Thursday, March 4, 2010

Gig: Wavelength 500 (night 2)

Wavelength 500 (night 2) (feat. Holy Fuck, The Russian Futurists, Diamond Rings, FemBots, Professor Fingers)

Steam Whistle Brewery. Thursday, February 11, 2010.

After a fine start to the Wavelength Festival, this was, truth be told, the one night of the five that I was least excited about in advance — had I not had a wristband, I might well have stayed home. Added to that lack of excitement, I was sort of in a bad mood, because of [deleted] and [deleted], so I might not have been the most receptive listener I could have been, so factor that in against any crankiness that you might find below.

The action on this night moved to some less-usual digs. The Steam Whistle Brewery — in the historical roundhouse at the foot of the CN Tower — is no stranger to hosting music gigs (and even indie gigs, with the ongoing Unsigned concert series) but not a standard Wavelength kind of spot. Certainly a large, beautiful room, with old wood pillars and brick walls, with Industry on display on one side of the room (looking upon the pipes and tanks of the brewhouse proper) and a lovely view of the city rising above from the windows at the other end, lending a slightly corporate, posh kind of air to the proceedings.

And food, too, from Dangerous Dan's, as Doc Pickles pointed out in his introduction to the night, bending over to speak in the table-level mic. ("it's a thrill to have some catering for a change... they also have vegan items, which is very exciting... I think it's the napkin, but it's good with ketchup.") And then, announcing "the only sound he'll respond to is barnyard animals," Doc Pickles coaxed some gobbles and hee-haws from the crowd to bring on Professor Fingers, who, hamming it up, took the stage responding to the clamour. ProF, also known for being half of local duo iNSiDEaMiND, created a live mix — call it turntablism, I guess, though this wasn't based on breaks and scratching so much as live electronic composition. The music came in song-sized chunks, most around three minutes or so, and was at its best when they mixed seamlessly from one to another. As a live experience, this occupied an awkward sort of middle ground — not something to dance to, but too busy to be purely aural wallpaper.

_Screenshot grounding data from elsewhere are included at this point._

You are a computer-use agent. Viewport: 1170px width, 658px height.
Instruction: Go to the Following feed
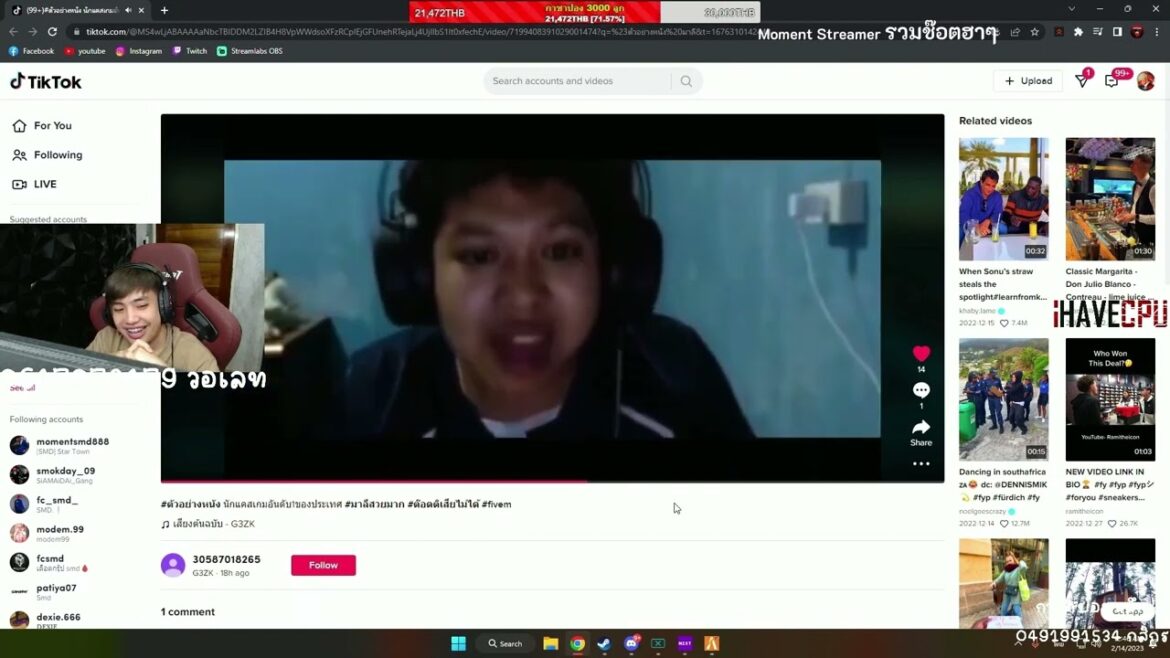(x=57, y=155)
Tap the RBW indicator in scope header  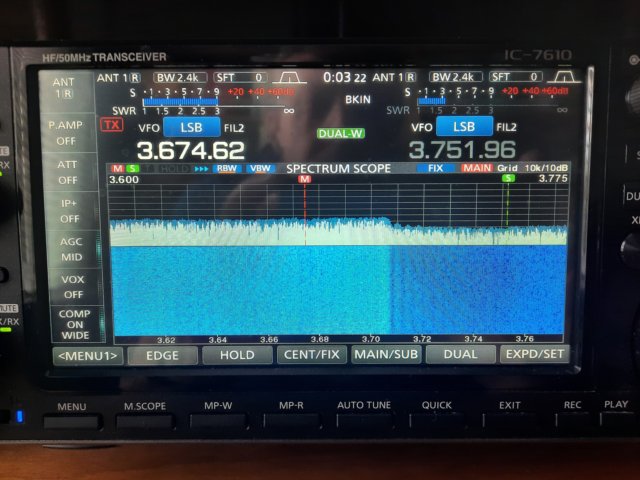point(229,168)
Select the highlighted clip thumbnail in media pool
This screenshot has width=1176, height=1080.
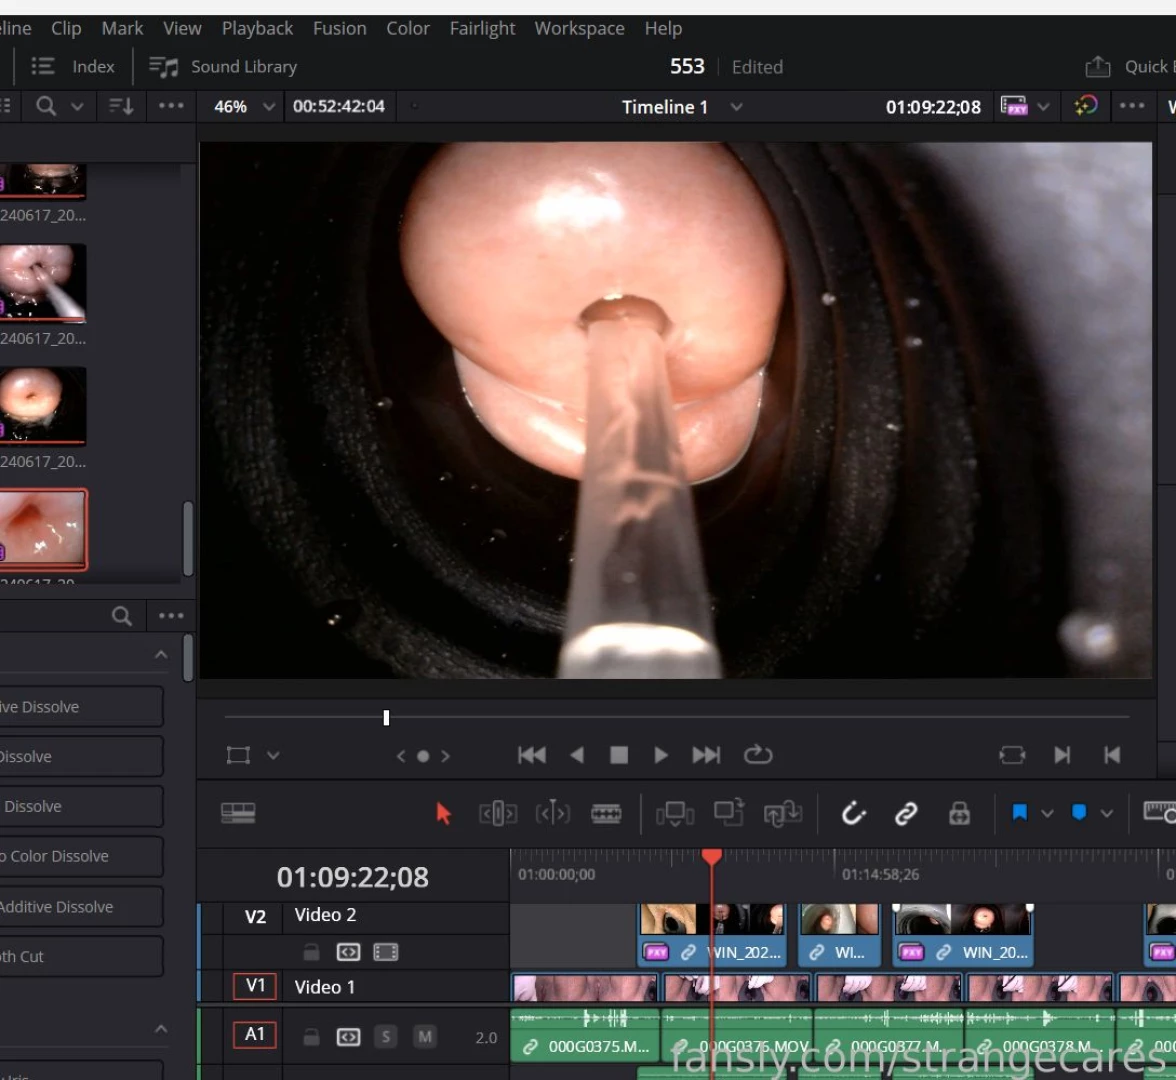[44, 529]
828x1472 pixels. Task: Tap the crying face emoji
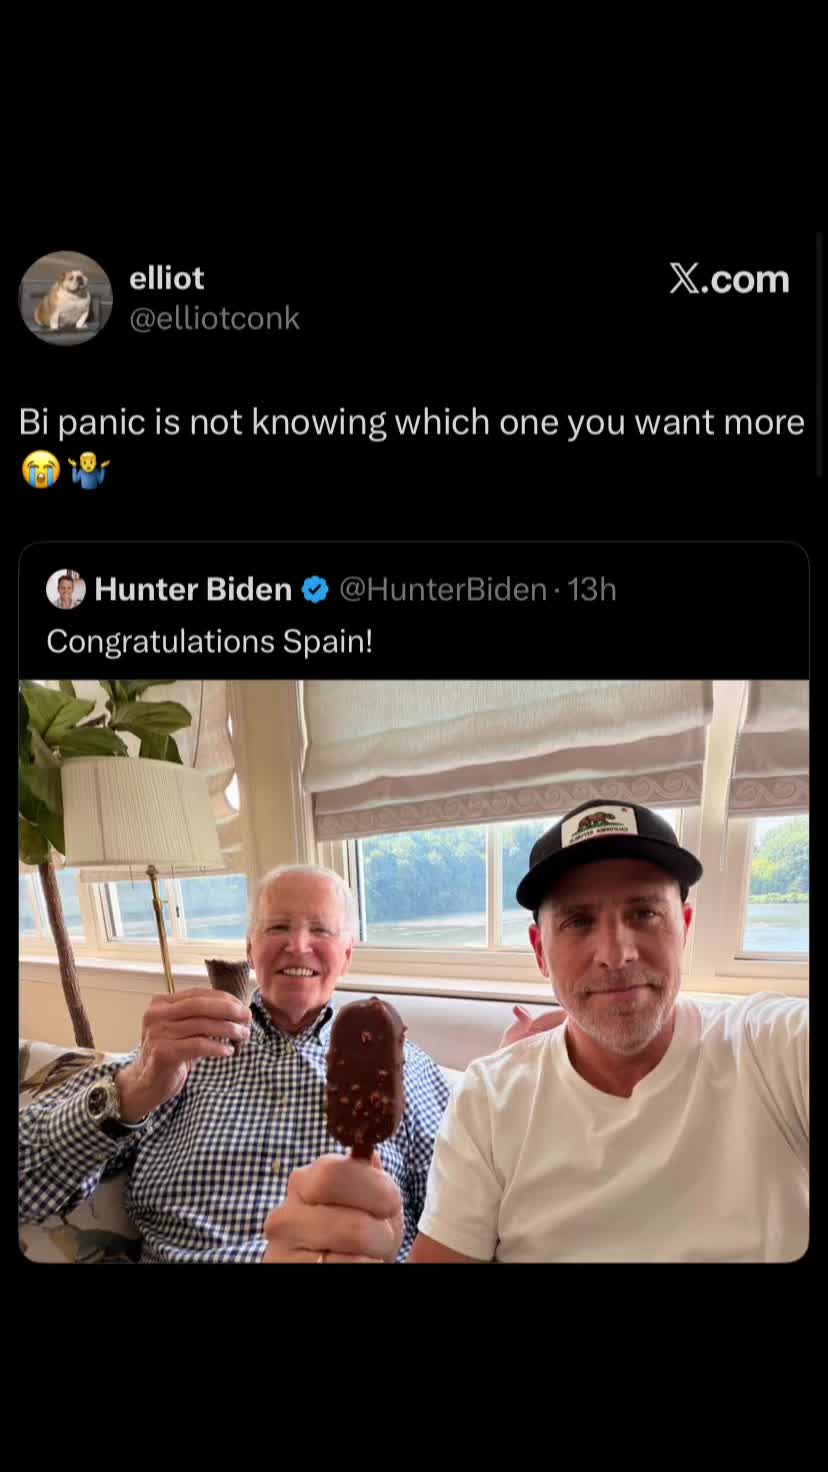[x=40, y=469]
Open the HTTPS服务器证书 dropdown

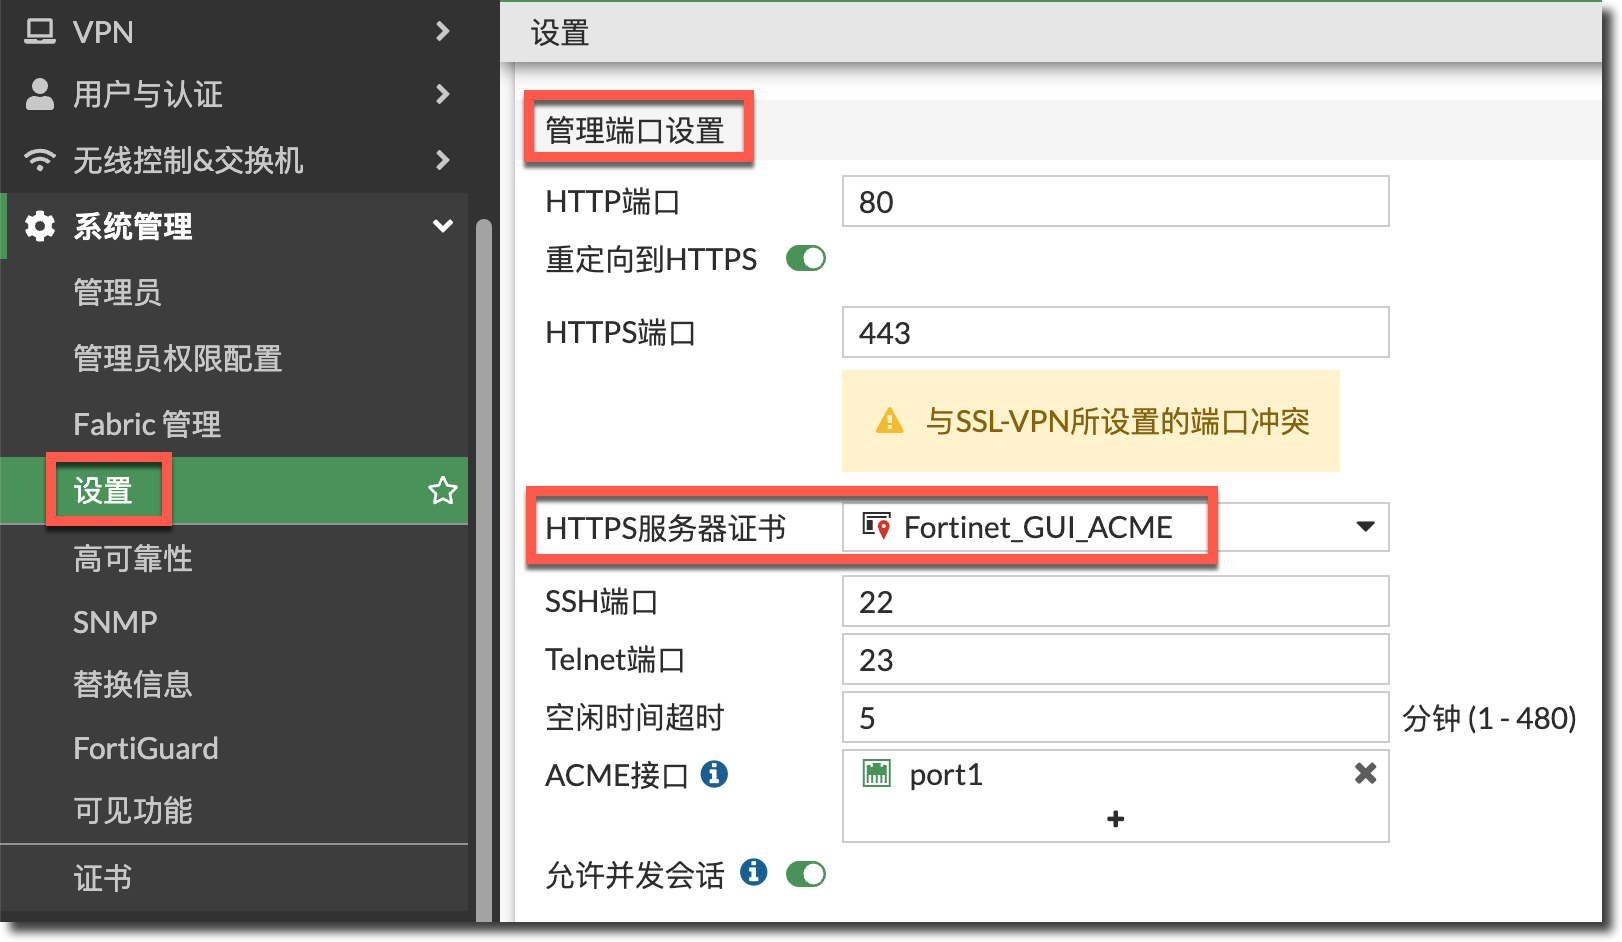coord(1365,527)
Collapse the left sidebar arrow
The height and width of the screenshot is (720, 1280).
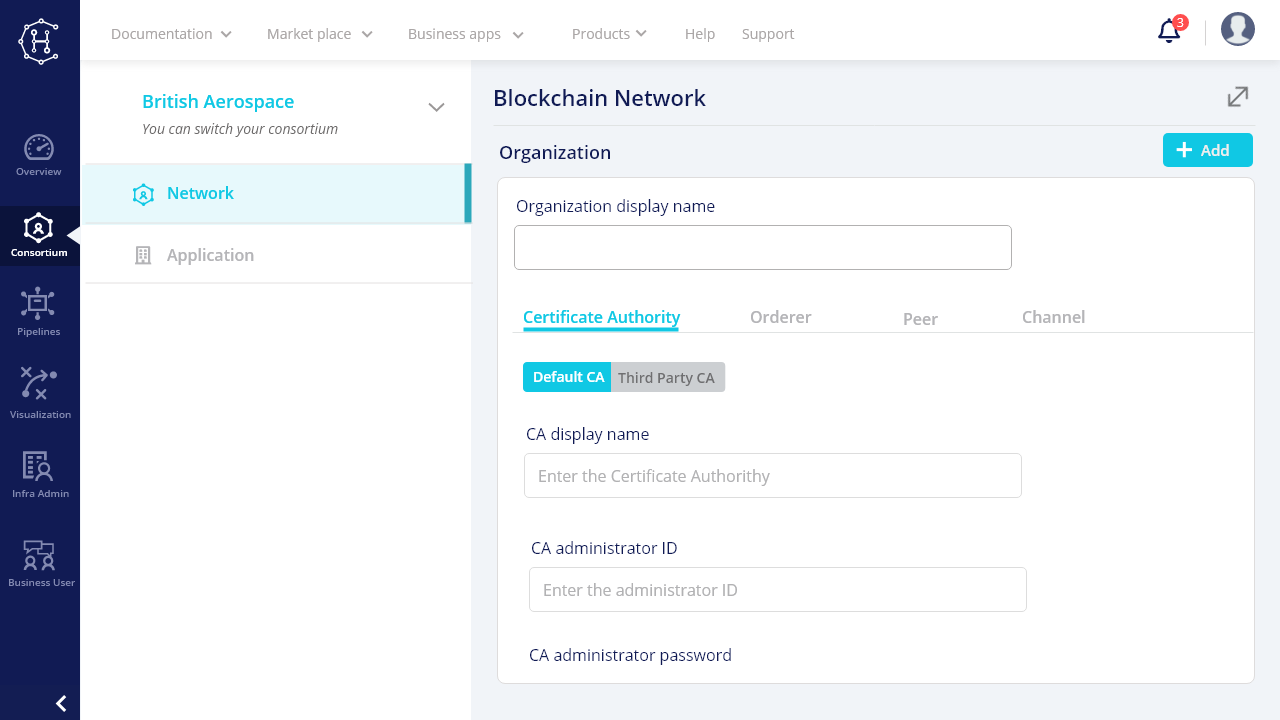pos(61,703)
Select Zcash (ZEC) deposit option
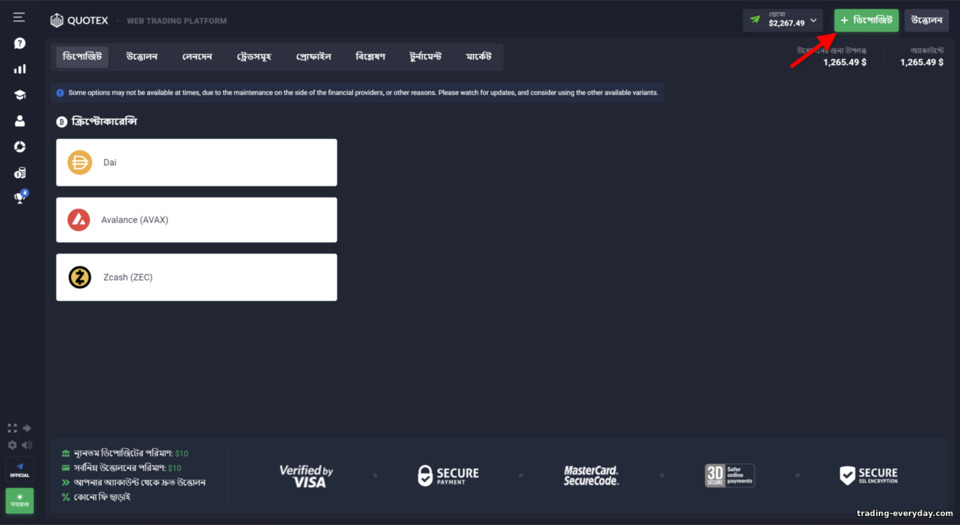 197,277
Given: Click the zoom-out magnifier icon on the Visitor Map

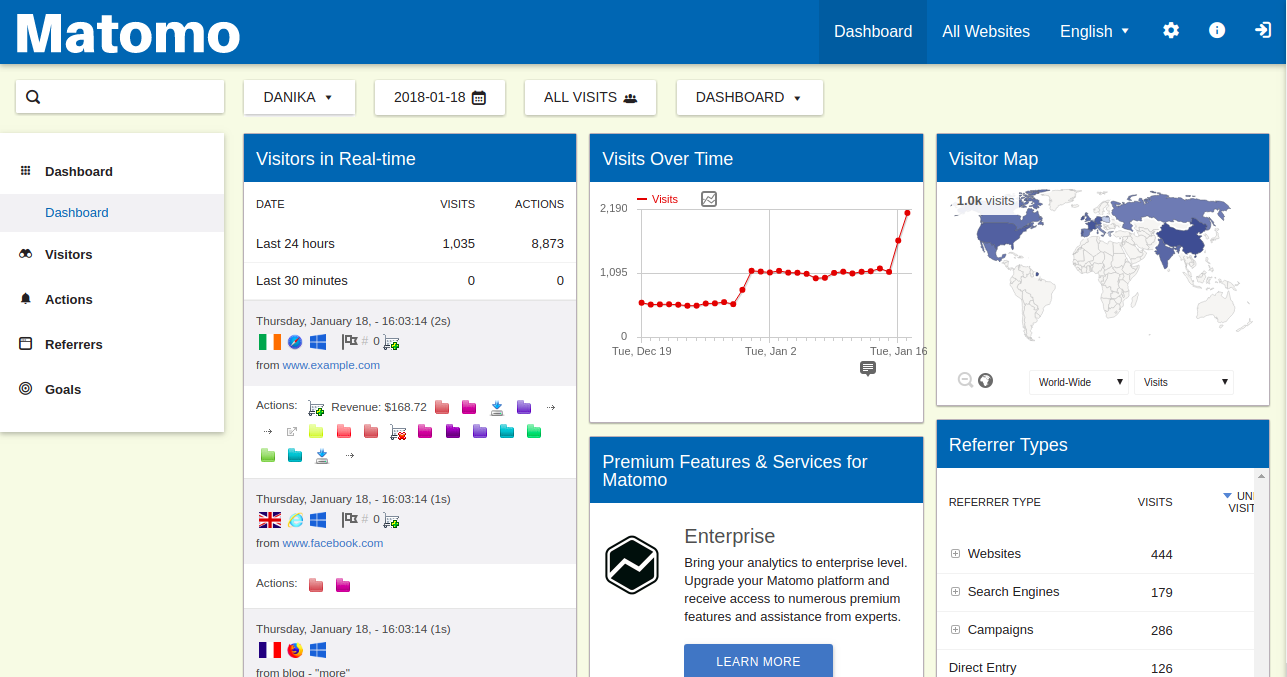Looking at the screenshot, I should (x=964, y=380).
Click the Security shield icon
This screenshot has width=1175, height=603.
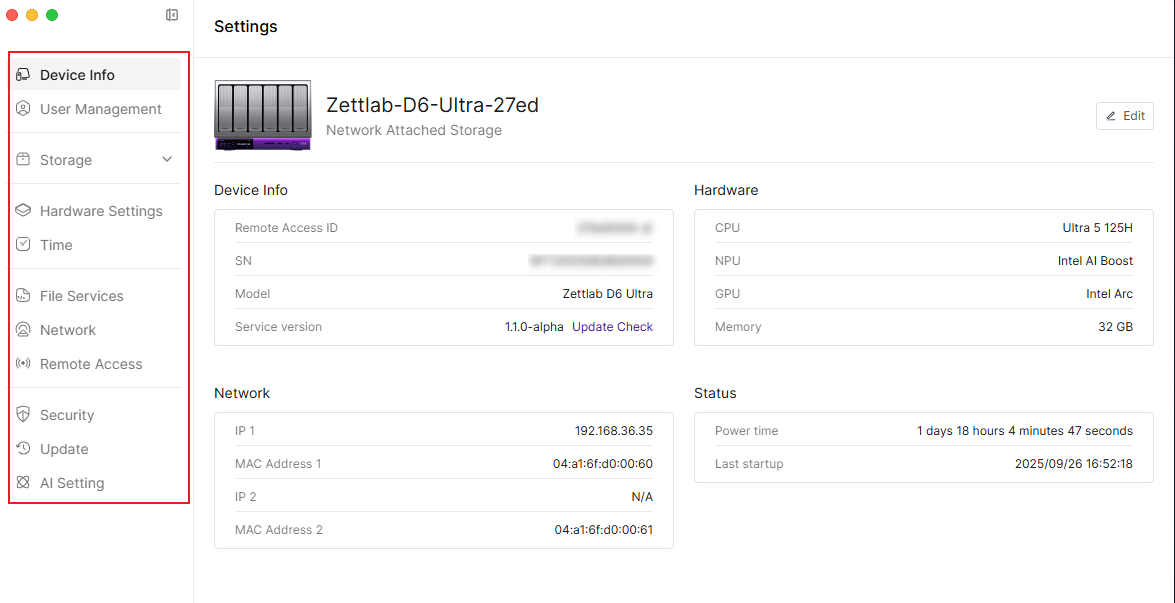(23, 415)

The biggest problem, then, wasn't so much musical, but how the audience sorted themselves out while this is going on — a lot of people settled for paying semi-attention while continuing their conversations, reinforcing the "background music" aspect of what's going on on stage. To his credit, ProF did incorporate some more theatrical elements, from his cartoon villain eye mask to some skit-like framing devices, including one where he held a phone conversation on stage, and this helped to push the balance back to making the set a "performance" that was worth paying attention to. Some interactivity with the audience, from those barnyard noises to one vocal segment ("My music is good — and it's for sale!") that helped to engage by adding a bit of call-and-response. As always, when all one can see is a guy standing behind a table of electronics, I have that curious itch of "what's he actually doing?" especially as, opposed to a lot of bands who just seem to hit play on a laptop and dance around some, ProF was working hard constructing what we were hearing in real time. Though there were some cuts that were more interesting than others, I found it generally okay stuff.1

Announcing, "we're not going to talk, we have a short time," Dave MacKinnon kicked off a briskly-paced, tightly-packed set from the FemBots, a band that, I must confess, I've always liked more in theory than in practice. Over four albums, the band — essentially a core duo of MacKinnon and Brian Poirier plus a rotating cast of friends2 — charted a unique trajectory melding carefully-crafted lyrics to outside-the-box sonics.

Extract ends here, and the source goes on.